Her eyes shifted to me. Cold. Commanding. Predatory.
"For now, you'll lead the next coalition. The army needs a spine. You'll be it."
A laugh slipped out of me, hollow and frayed. "I'm confident in my strength. But… are you certain?"
Kivana gave a single nod. "If Malachi is like this, Madikai isn't much better. When he recovers, I'll send him back. Until then, you command."
I leaned back in my chair, exhaling slowly. "So that's how it is."
Malachi had a thousand goals. But for now, I would carry his burden. I'd seize more land, secure our cities, and hold the fragile frontlines together.
Because our enemies would come soon. They would see his fall as their chance to strike.
Kivana laid her hand over his chest. "I'll be taking my leave. He as well."
They vanished together.
Jen and I exchanged a look, but I didn't move. I only dropped into Malachi's empty bed and sighed.
"Jen," I muttered, hands behind my head, "you're my second-in-command now."

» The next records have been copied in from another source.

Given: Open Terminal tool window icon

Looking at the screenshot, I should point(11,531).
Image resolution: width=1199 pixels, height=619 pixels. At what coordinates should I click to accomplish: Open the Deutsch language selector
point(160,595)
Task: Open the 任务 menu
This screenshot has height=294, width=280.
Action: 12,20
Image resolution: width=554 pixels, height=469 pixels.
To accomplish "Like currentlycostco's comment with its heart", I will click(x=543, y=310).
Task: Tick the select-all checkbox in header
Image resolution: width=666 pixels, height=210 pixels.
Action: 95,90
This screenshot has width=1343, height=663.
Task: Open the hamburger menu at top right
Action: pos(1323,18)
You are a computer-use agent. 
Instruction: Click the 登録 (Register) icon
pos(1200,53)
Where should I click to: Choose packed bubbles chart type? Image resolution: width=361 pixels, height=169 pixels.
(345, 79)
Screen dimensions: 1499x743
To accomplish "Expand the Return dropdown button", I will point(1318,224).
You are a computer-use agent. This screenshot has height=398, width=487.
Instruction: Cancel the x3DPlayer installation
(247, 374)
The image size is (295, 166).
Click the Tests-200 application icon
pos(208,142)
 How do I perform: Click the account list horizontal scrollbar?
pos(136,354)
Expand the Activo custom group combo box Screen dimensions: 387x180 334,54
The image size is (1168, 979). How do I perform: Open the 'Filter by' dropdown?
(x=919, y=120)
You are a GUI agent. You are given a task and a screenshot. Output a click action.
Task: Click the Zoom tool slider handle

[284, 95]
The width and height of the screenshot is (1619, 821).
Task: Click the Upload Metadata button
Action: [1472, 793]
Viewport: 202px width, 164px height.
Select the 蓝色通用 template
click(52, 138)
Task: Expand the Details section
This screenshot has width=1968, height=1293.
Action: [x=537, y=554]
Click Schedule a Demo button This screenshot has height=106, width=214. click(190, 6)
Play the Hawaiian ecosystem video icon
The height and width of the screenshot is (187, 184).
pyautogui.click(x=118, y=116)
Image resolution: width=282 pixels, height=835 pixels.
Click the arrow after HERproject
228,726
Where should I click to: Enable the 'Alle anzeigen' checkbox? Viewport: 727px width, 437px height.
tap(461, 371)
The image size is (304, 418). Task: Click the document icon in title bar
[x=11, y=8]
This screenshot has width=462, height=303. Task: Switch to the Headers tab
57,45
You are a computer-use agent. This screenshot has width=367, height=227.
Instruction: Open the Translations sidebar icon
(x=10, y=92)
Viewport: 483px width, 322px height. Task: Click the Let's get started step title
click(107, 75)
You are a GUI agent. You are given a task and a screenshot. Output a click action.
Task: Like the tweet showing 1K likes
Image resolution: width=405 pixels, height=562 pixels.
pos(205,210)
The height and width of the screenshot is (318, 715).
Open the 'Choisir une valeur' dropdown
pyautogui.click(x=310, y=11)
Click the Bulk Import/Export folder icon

She narrowed her eyes. "Already abusing power? Miss being a princess that badly?"
"Maybe. Or maybe I just want to spoil you."
She rolled her eyes. "So… have you actually come up with a plan yet?"
"Give me ten minutes," I said. "I'm exhausted."
And I was. Every march, every fight, every sleepless night bled into the next. I was drained.
Yet some part of me still wanted to scream. To swing my blade until the sky itself cracked.
Because there is something deeper in us.
An inner force, old as creation, buried beneath choice and fear. Mine has always been envy. I was born hungry. I was born to crave.
And in that hunger, a memory flickered. Or perhaps a dream.
A girl walked through a dead field with nothing but a heavy blade in her grip.
She had no army, no future. And still, she fought. She failed, she lived, she died, she rose.
One day, she stood alone before ten thousand monsters. She raised her sword and fought until her last breath scattered in the wind.
But in her final moment, she spoke. Words that now surged through me, tearing free of my lips before I knew them.
"I want it all."
I sat up slowly, glowing, no, radiating, with wild, raw mana. Jen turned toward me, eyes wide.
I grinned. "Damn," I whispered. "I just reached the seventh wall."